Tips for Downloading HTML and Webpages

 

Let’s see how to write a simple Java program for downloading documents and web pages we are interested in through connecting to a Web server, using URLConnection classes and Java’s URL in the java.net package when downloading content and data. Basic familiarity with Internet, Object oriented programming, Java, and a Java SDK to compile and run the program are enough to carry out the task.

The address that allows any internet page to be identified uniquely on the World Wide Web is called URL (uniform resource locator). This is an example of a URL linking to the homepage of javawebster.net:

http://www.javawebster.net:80/index.php,

where “http” is the protocol identifier, “www.javawebster.net” is the hostname, “80” is the port’s number (which is optional whether to be specified or not; if not specified the system uses a default port), and “index.php” is the pathname or filename leading to the file on the machine.

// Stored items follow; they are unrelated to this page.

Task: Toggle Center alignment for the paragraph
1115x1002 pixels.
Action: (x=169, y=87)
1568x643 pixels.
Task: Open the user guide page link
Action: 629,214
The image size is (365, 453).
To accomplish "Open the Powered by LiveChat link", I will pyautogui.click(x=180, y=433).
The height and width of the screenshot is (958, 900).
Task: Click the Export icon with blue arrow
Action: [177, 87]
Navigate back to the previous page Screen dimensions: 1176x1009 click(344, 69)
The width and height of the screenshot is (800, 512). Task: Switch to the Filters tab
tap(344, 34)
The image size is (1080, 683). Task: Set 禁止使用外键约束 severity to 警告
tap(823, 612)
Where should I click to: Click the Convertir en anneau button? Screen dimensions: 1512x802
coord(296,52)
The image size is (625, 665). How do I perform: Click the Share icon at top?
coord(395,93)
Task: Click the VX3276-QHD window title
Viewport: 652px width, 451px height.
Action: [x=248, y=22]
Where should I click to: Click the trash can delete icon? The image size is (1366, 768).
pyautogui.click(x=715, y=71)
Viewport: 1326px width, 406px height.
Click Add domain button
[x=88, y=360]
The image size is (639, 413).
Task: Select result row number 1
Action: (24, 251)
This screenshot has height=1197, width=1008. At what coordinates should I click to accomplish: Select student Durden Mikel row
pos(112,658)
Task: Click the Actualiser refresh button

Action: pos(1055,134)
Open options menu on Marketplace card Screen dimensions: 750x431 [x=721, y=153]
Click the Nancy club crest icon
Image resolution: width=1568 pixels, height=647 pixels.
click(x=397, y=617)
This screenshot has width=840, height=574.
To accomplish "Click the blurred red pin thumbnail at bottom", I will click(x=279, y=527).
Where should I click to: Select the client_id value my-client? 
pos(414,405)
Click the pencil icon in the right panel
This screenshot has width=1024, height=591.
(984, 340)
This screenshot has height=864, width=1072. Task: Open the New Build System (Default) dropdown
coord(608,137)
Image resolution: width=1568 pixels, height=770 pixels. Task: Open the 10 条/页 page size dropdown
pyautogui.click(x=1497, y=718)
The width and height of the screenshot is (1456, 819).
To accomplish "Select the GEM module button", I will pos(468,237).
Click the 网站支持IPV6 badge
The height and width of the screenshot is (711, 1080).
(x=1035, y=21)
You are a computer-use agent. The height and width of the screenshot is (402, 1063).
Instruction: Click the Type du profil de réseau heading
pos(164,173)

Class URL is encapsulated with the concept of a URL by Java, containing the former in the java.net.* package. This package is used by Java programs to represent the URL address. To use a URL string a java.net.URL object instance is used. It has a pattern like this:
URL string: protocol://host:port/filepath#ref

It’s noteworthy that while dealing with the details of the URL, the Class URL isn’t opening a connection to it. When creating an object of type URL, network communications are not being initiated, with only the string argument being parsed in the URL constructor.
The next step after getting the URL is that of opening the connection with the URLConnection Class. Being abstract, it cannot be instantiated directly, but through invoking the openConnection() method on a URL object. The latter will return an object of the URLConnection class’ subclass. Here is a sample code demonstrating how it works:

// After creating the URL object, open the connection
try {
URLConnection connection = javacodingURL.openConnection();
BufferedReader br = new BufferedReader ( new
InputStreamReader(connection.getInputStream()));
String line = “”;
while ((line = br.readLine()) != null)
System.out.println(line);
br.close();
}catch(UnknownHostException e){
System.out.println(”Unknown Host”);
return;
}catch(IOException e){
System.out.println(”Error in opening URLConnection”);
return;
}
Once the connection opens, reading and writing becomes available using OutputStream/ InputStream.